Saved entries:
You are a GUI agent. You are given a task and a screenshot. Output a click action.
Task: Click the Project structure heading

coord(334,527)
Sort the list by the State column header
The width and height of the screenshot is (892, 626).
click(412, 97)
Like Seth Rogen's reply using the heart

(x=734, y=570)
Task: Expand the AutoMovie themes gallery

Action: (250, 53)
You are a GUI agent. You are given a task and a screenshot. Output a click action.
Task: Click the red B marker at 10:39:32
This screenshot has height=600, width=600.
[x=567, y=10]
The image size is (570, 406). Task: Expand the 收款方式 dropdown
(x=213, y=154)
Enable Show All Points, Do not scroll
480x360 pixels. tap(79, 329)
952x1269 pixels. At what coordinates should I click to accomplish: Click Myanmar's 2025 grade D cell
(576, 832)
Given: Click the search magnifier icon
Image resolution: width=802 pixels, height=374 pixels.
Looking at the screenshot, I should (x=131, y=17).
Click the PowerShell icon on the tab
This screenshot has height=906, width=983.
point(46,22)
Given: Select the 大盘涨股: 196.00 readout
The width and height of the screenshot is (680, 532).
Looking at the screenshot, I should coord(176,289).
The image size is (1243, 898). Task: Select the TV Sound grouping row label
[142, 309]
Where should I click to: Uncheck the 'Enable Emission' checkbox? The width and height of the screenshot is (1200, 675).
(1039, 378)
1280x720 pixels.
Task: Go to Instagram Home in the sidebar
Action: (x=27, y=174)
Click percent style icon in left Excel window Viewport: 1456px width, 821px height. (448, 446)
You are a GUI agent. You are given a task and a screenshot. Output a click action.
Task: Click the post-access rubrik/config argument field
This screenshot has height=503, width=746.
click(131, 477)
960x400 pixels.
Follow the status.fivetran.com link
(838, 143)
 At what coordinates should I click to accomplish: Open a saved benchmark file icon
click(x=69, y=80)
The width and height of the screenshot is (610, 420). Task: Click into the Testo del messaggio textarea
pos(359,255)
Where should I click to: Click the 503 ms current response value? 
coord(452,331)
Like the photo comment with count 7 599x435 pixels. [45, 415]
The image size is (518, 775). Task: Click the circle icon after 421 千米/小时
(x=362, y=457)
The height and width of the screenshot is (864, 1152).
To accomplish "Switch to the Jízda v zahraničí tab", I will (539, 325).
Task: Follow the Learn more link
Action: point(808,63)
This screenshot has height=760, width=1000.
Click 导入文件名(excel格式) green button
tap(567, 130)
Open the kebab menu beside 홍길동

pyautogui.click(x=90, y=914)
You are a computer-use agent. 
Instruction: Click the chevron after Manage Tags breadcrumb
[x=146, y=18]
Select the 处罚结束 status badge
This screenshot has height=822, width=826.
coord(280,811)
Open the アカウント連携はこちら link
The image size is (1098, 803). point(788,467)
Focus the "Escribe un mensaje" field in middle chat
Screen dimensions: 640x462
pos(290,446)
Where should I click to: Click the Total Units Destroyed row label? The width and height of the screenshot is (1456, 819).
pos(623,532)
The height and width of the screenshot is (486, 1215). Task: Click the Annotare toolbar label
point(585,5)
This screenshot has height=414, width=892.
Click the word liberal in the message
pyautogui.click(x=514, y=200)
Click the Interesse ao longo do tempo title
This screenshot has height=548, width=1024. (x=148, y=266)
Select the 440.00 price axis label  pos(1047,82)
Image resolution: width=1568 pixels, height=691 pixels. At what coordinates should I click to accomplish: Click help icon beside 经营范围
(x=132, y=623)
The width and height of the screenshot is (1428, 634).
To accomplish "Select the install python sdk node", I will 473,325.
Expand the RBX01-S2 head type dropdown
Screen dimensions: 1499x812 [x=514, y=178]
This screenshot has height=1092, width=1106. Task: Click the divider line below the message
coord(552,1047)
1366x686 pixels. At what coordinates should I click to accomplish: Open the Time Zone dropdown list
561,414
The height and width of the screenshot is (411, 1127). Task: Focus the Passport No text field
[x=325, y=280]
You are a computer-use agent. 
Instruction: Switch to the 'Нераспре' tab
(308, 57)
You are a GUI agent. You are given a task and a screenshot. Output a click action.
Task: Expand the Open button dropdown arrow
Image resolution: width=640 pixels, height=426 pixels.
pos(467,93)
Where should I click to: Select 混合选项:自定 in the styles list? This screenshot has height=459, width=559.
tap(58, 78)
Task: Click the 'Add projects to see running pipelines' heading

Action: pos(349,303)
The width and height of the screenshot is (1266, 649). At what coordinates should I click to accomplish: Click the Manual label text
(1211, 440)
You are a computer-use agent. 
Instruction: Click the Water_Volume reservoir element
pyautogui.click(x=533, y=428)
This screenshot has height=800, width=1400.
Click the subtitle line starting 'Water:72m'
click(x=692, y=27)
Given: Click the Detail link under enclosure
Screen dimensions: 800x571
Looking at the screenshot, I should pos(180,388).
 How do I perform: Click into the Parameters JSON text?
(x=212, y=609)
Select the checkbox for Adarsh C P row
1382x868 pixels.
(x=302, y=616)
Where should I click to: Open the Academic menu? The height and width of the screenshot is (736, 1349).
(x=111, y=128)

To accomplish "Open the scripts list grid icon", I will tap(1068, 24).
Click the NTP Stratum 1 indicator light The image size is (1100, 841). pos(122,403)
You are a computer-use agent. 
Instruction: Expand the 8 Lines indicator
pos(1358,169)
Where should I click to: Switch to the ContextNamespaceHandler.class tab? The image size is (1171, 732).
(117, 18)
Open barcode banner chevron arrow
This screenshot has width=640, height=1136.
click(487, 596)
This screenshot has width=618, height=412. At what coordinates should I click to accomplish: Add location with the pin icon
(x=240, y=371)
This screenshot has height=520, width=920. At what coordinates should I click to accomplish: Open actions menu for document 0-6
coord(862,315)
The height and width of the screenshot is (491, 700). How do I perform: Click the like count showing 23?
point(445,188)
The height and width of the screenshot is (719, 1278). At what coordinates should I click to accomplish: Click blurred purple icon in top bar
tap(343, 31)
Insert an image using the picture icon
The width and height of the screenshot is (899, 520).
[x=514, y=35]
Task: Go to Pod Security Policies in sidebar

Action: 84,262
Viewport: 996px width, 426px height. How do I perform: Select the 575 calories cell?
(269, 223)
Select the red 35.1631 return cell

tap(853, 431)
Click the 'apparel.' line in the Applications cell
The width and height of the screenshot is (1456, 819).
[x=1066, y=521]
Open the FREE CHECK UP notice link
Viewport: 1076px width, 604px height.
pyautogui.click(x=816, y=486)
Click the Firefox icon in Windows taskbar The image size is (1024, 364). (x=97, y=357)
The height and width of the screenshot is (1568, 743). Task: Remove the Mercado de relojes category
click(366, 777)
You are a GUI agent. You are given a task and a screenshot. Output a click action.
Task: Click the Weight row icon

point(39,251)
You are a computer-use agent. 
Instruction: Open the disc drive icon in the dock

### What is required
Set the records above down again, exactly as they read.

### Worked solution
You are a GUI agent. You are given a task and a screenshot. Output a click action.
Task: Click the Project structure heading

coord(334,527)
Sort the list by the State column header
The width and height of the screenshot is (892, 626).
click(412, 97)
Like Seth Rogen's reply using the heart

(x=734, y=570)
Task: Expand the AutoMovie themes gallery

Action: (250, 53)
You are a GUI agent. You are given a task and a screenshot. Output a click action.
Task: Click the red B marker at 10:39:32
This screenshot has height=600, width=600.
[x=567, y=10]
The image size is (570, 406). Task: Expand the 收款方式 dropdown
(x=213, y=154)
Enable Show All Points, Do not scroll
480x360 pixels. tap(79, 329)
952x1269 pixels. At what coordinates should I click to accomplish: Click Myanmar's 2025 grade D cell
(576, 832)
Given: Click the search magnifier icon
Image resolution: width=802 pixels, height=374 pixels.
Looking at the screenshot, I should (x=131, y=17).
Click the PowerShell icon on the tab
This screenshot has height=906, width=983.
point(46,22)
Given: Select the 大盘涨股: 196.00 readout
The width and height of the screenshot is (680, 532).
Looking at the screenshot, I should coord(176,289).
The image size is (1243, 898). Task: Select the TV Sound grouping row label
[142, 309]
Where should I click to: Uncheck the 'Enable Emission' checkbox? The width and height of the screenshot is (1200, 675).
(1039, 378)
1280x720 pixels.
Task: Go to Instagram Home in the sidebar
Action: (x=27, y=174)
Click percent style icon in left Excel window Viewport: 1456px width, 821px height. (448, 446)
You are a GUI agent. You are given a task and a screenshot. Output a click action.
Task: Click the post-access rubrik/config argument field
This screenshot has height=503, width=746.
click(131, 477)
960x400 pixels.
Follow the status.fivetran.com link
(838, 143)
 At what coordinates should I click to accomplish: Open a saved benchmark file icon
click(x=69, y=80)
The width and height of the screenshot is (610, 420). Task: Click into the Testo del messaggio textarea
pos(359,255)
Where should I click to: Click the 503 ms current response value? 
coord(452,331)
Like the photo comment with count 7 599x435 pixels. [45, 415]
The image size is (518, 775). Task: Click the circle icon after 421 千米/小时
(x=362, y=457)
The height and width of the screenshot is (864, 1152).
To accomplish "Switch to the Jízda v zahraničí tab", I will (539, 325).
Task: Follow the Learn more link
Action: point(808,63)
This screenshot has height=760, width=1000.
Click 导入文件名(excel格式) green button
tap(567, 130)
Open the kebab menu beside 홍길동

pyautogui.click(x=90, y=914)
You are a computer-use agent. 
Instruction: Click the chevron after Manage Tags breadcrumb
[x=146, y=18]
Select the 处罚结束 status badge
This screenshot has height=822, width=826.
coord(280,811)
Open the アカウント連携はこちら link
The image size is (1098, 803). point(788,467)
Focus the "Escribe un mensaje" field in middle chat
Screen dimensions: 640x462
pos(290,446)
Where should I click to: Click the Total Units Destroyed row label? The width and height of the screenshot is (1456, 819).
pos(623,532)
The height and width of the screenshot is (486, 1215). Task: Click the Annotare toolbar label
point(585,5)
This screenshot has height=414, width=892.
Click the word liberal in the message
pyautogui.click(x=514, y=200)
Click the Interesse ao longo do tempo title
This screenshot has height=548, width=1024. (x=148, y=266)
Select the 440.00 price axis label  pos(1047,82)
Image resolution: width=1568 pixels, height=691 pixels. At what coordinates should I click to accomplish: Click help icon beside 经营范围
(x=132, y=623)
The width and height of the screenshot is (1428, 634).
To accomplish "Select the install python sdk node", I will 473,325.
Expand the RBX01-S2 head type dropdown
Screen dimensions: 1499x812 [x=514, y=178]
This screenshot has height=1092, width=1106. Task: Click the divider line below the message
coord(552,1047)
1366x686 pixels. At what coordinates should I click to accomplish: Open the Time Zone dropdown list
561,414
The height and width of the screenshot is (411, 1127). Task: Focus the Passport No text field
[x=325, y=280]
You are a computer-use agent. 
Instruction: Switch to the 'Нераспре' tab
(308, 57)
You are a GUI agent. You are given a task and a screenshot. Output a click action.
Task: Expand the Open button dropdown arrow
Image resolution: width=640 pixels, height=426 pixels.
pos(467,93)
Where should I click to: Select 混合选项:自定 in the styles list? This screenshot has height=459, width=559.
tap(58, 78)
Task: Click the 'Add projects to see running pipelines' heading

Action: pos(349,303)
The width and height of the screenshot is (1266, 649). At what coordinates should I click to accomplish: Click the Manual label text
(1211, 440)
You are a computer-use agent. 
Instruction: Click the Water_Volume reservoir element
pyautogui.click(x=533, y=428)
This screenshot has height=800, width=1400.
Click the subtitle line starting 'Water:72m'
click(x=692, y=27)
Given: Click the Detail link under enclosure
Screen dimensions: 800x571
Looking at the screenshot, I should pos(180,388).
 How do I perform: Click into the Parameters JSON text?
(x=212, y=609)
Select the checkbox for Adarsh C P row
1382x868 pixels.
(x=302, y=616)
Where should I click to: Open the Academic menu? The height and width of the screenshot is (736, 1349).
(x=111, y=128)

To accomplish "Open the scripts list grid icon", I will tap(1068, 24).
Click the NTP Stratum 1 indicator light The image size is (1100, 841). pos(122,403)
You are a computer-use agent. 
Instruction: Expand the 8 Lines indicator
pos(1358,169)
Where should I click to: Switch to the ContextNamespaceHandler.class tab? The image size is (1171, 732).
(117, 18)
Open barcode banner chevron arrow
This screenshot has width=640, height=1136.
click(487, 596)
This screenshot has width=618, height=412. At what coordinates should I click to accomplish: Add location with the pin icon
(x=240, y=371)
This screenshot has height=520, width=920. At what coordinates should I click to accomplish: Open actions menu for document 0-6
coord(862,315)
The height and width of the screenshot is (491, 700). How do I perform: Click the like count showing 23?
point(445,188)
The height and width of the screenshot is (719, 1278). At what coordinates should I click to accomplish: Click blurred purple icon in top bar
tap(343, 31)
Insert an image using the picture icon
The width and height of the screenshot is (899, 520).
[x=514, y=35]
Task: Go to Pod Security Policies in sidebar

Action: 84,262
Viewport: 996px width, 426px height. How do I perform: Select the 575 calories cell?
(269, 223)
Select the red 35.1631 return cell

tap(853, 431)
Click the 'apparel.' line in the Applications cell
The width and height of the screenshot is (1456, 819).
[x=1066, y=521]
Open the FREE CHECK UP notice link
Viewport: 1076px width, 604px height.
pyautogui.click(x=816, y=486)
Click the Firefox icon in Windows taskbar The image size is (1024, 364). (x=97, y=357)
The height and width of the screenshot is (1568, 743). Task: Remove the Mercado de relojes category
click(366, 777)
You are a GUI agent. You are given a task and a screenshot. Output a click action.
Task: Click the Weight row icon

point(39,251)
You are a computer-use agent. 
Instruction: Open the disc drive icon in the dock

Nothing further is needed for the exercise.